Nash County Railroad

Overview
- Headquarters: Rocky Mount, NC
- Reporting mark: NCYR
- Locale: Eastern North Carolina
- Dates of operation: 1985–2011
- Predecessor: Seaboard System Railroad

Technical
- Track gauge: 4 ft 8 1⁄2 in (1,435 mm) (standard gauge)
- Length: 14.7 miles (23.7 km)

= Nash County Railroad =

Railway line in North Carolina, United States

The Nash County Railroad was the operator of the Rocky Mount & Western railroad, connecting with CSX Transportation at Rocky Mount and running 14.7 mi to Nashville, North Carolina. This short line railroad was created in 1985 and was formerly a subsidiary of Gulf and Ohio Railways. The line is now operated by the Carolina Coastal Railway.

Commodities included poultry feed ingredients, steel, scrap metal, fertilizer, concrete, and railcar storage, which accounted for around 3,500 annual carloads.

The railroad rosterered three EMD GP38s, numbered 345, 2068, and 9657.

==History==
Originally built as the Nashville Branch of the Wilmington & Weldon in 1887, the railroad was later absorbed by the Atlantic Coast Line in 1900. Ownership changed through a pair of mergers, first into the Seaboard Coast Line in 1967 and the Seaboard System in 1983. On November 4, 1985 shortline service began as the Nash County railroad by parent company Laurinburg & Southern.

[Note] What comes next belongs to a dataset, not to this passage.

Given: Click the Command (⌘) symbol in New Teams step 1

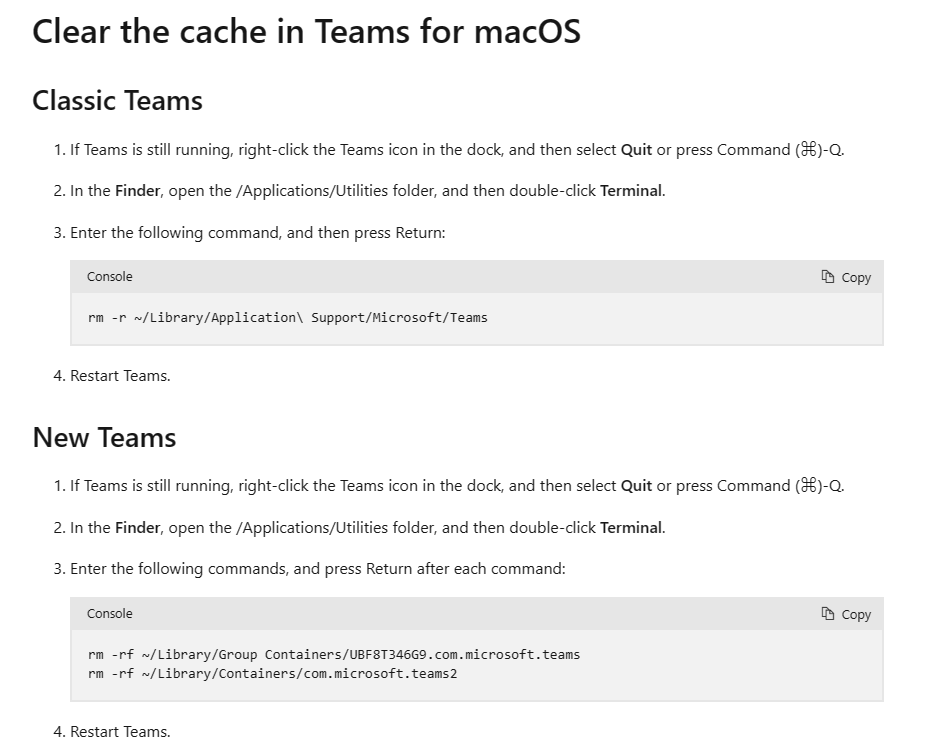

In the 1990s Gulf & Ohio Railways gained control of a number of Laurinburg & Southern subsidiaries, including the Nash County railroad on February 28, 1994. Initially traffic consisted of grain, fertilizer, scrap metal, and forest products, amounting to 4,000 annual carloads.

On April 8, 2005 the railroad planned to abandon 4.7 mi of tracks between Momeyer and Spring Hope, North Carolina. However, the North Carolina Department of Transportation sought to purchase the segment before it was abandoned, which it did on April 3, 2006 after reaching an agreement with the Nash County railroad.